When you email the committee members, please also cc our own councilperson. She is not on the committee, but she needs to know we still care about this issue.
Here are the email addresses:
John Lee, Chair - councilmember.lee@lacity.org (District 12 - NW San Fernando Valley)
Heather Hutt - heather.hutt@lacity.org (District 10 - Arlington Heights, Koreatown, Mid-City, Palms, South Robertson, West Adams, and Wilshire Center)
Imelda Padilla - councilmember.padilla@lacity.org (District 6 - Van Nuys/Arleta)
Kevin de Leon - councilmember.kevindeleon@lacity.org (District 14 - Boyle Heights, DTLA, Lincoln Heights, El Sereno, NE LA)
Katy Yaraslavsky - councilmember.yaroslavsky@lacity.org (District 5 - Bel Air, Beverly Crest, Beverly Grove, Beverlywood, Carthay Circle, Century City, Cheviot Hills, Fairfax District, Holmby Hills, Melrose, Palms, Pico-Robertson, Westwood, Westside Village, and Encino)
+ cc: Traci Park - councilmember.park@lacity.org
Make sure your subject line says: Please Exclude R-1 From CHIP - Council File 21-1230-S5.
....................
**Exercise tasks:**
1. Name every email address given in the council email note.
2. From the listing, select each line containing the string "size", matching upper and lower case exactly.
The listing below has no connection to the council email note.
....................
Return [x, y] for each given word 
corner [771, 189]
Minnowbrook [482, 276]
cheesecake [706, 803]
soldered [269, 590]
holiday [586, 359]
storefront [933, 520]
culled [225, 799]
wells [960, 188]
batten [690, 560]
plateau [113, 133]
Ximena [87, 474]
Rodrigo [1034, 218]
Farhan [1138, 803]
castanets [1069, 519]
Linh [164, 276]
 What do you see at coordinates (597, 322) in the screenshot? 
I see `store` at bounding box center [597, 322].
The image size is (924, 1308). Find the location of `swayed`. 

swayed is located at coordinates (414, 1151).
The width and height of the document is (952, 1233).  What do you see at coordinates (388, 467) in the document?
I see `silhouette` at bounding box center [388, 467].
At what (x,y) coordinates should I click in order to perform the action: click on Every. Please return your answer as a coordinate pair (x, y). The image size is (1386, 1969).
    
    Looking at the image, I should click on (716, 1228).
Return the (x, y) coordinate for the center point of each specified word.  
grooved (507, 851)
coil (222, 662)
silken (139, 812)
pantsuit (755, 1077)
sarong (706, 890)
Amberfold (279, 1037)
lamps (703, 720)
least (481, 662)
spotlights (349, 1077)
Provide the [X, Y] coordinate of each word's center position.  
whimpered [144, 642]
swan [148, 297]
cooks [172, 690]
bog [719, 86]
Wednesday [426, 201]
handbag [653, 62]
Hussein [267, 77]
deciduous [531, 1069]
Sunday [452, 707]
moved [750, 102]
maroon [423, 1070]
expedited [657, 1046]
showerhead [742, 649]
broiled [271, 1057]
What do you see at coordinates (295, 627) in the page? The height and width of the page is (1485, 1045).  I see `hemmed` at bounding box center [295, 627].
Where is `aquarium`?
....................
**Responses:**
1.
councilmember.lee@lacity.org
heather.hutt@lacity.org
councilmember.padilla@lacity.org
councilmember.kevindeleon@lacity.org
councilmember.yaroslavsky@lacity.org
councilmember.park@lacity.org

2.
The image size is (924, 1308). Find the location of `swayed`. 
At what (x,y) coordinates should I click in order to perform the action: click on Every. Please return your answer as a coordinate pair (x, y). The image size is (1386, 1969).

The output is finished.